The researchers found that these policies — had they been in place federally from March 2020 through November — would have had dramatic effects. Limiting evictions could have reduced the COVID infection rate by 14.2 percent over that time period and deaths by 40.7 percent. A moratorium on utility disconnections could have reduced infection rate by 8.7 percent and deaths by 14.8 percent.
These findings buttress those of a study released last month, indicating that the lapsing of eviction protections in 27 states across the country resulted in an estimated 433,700 excess individuals contracting COVID, and 10,700 deaths.
“Lifting eviction moratoriums was associated with increased COVID-19 incidence and mortality, supporting the public health rationale for use of eviction moratoriums to prevent the spread of COVID-19,” researchers found.
The bill would extend California’s partial eviction moratorium through June 30. The law covers low-income tenants who paid at least 25 percent of their rent during the pandemic. Using federal subsidy money, the state would pay off 80 percent of a tenant’s unpaid rent — provided their landlord agrees to forgive the rest and not pursue eviction.
If landlords do not accept rental relief and decide to pursue evictions instead, the deal instructs courts to reduce damages owed by qualifying tenants.
Federal rules limit rental assistance to individuals making up to 80 percent of the area median income. The deal prioritizes individuals earning less than 50 percent of the area median income with strong payback records.

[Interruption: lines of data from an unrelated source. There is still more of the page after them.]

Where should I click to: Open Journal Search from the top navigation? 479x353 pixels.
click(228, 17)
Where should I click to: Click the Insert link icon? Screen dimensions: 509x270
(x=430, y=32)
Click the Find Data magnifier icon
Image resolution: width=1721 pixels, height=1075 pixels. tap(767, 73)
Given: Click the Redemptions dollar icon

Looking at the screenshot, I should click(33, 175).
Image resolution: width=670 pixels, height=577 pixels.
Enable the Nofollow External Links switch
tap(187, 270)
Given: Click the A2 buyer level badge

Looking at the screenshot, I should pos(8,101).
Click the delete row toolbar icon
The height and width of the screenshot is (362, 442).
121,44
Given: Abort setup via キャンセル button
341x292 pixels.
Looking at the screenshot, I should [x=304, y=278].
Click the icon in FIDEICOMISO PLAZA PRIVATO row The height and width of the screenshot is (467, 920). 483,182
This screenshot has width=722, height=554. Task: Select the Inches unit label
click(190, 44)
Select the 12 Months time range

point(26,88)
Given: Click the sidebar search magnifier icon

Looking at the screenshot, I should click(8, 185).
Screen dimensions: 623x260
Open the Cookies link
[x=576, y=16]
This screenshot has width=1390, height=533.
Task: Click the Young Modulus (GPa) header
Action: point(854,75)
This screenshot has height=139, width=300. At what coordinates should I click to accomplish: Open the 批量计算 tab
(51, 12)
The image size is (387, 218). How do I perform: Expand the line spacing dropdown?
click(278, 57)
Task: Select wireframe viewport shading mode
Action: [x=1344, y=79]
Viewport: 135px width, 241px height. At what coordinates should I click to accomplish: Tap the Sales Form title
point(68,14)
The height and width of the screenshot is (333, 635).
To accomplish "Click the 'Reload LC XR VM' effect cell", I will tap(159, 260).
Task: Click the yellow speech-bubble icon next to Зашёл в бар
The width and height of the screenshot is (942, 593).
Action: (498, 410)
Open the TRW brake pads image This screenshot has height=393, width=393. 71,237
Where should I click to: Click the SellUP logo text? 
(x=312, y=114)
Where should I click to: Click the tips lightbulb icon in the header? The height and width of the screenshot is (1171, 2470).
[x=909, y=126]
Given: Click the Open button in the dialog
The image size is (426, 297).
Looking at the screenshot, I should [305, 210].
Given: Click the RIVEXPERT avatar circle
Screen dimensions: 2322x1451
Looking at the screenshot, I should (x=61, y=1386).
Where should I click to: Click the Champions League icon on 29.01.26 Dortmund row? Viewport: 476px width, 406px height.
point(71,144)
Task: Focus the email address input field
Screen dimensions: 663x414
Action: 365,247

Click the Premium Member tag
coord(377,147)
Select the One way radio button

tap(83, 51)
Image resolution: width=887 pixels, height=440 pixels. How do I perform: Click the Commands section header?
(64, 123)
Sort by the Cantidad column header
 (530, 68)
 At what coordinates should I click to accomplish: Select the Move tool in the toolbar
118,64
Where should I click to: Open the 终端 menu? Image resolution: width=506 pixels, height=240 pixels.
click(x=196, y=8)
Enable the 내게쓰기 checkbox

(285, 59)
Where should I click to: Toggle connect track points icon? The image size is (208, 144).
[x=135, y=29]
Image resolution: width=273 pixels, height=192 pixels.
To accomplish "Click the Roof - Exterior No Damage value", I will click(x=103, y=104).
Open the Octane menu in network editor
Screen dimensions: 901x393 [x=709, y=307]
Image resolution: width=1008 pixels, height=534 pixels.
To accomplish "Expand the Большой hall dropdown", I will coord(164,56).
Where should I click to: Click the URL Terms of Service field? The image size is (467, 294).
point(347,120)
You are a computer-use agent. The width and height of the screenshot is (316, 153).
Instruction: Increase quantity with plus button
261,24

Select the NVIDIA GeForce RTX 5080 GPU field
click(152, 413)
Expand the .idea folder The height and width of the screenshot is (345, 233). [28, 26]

Many tenants could benefit from this moratorium policy, as it might make financial sense for landlords to take 80 percent of the rent they’re owed. But the policy leaves tenants at the mercy of their landlords, who can decide it’s better to evict them amid a cascading public health crisis.
Newsom has raked in more than $2.7 million worth of campaign contributions from donors in the real estate industry, according to data compiled by the National Institute on Money In Politics.
Strong Federal Action Still In Question
One of the first executive orders, President Joe Biden issued was an extension of the existing federal eviction moratorium through March. But he’s already facing pressure to do more.
As American Prospect editor David Dayen noted in a recent piece, the rule, which comes from the CDC, does not bar evictions that are unrelated to non-payment, requires renters to attest under penalty of perjury that they cannot afford to pay, and allows unpaid rent and interest to accrue.
To his point, evictions have indeed continued with the CDC order in place. Hundreds of thousands of people have lost their homes, Dayen explained.
Biden is also facing pressure to end utility shutoffs for the duration of the pandemic. As it stands, there is no rule in place to prevent shutoffs for necessities like electricity and gas. Americans continue to accrue debt for utilities. In October, the National Energy Assistance Directors’ Association projected electric and gas debts alone could surpass $24.3 billion by January.
Biden has the power at his disposal to halt evictions and utility shutoffs entirely and to prevent the accumulation of debt. The only question is whether or not he will.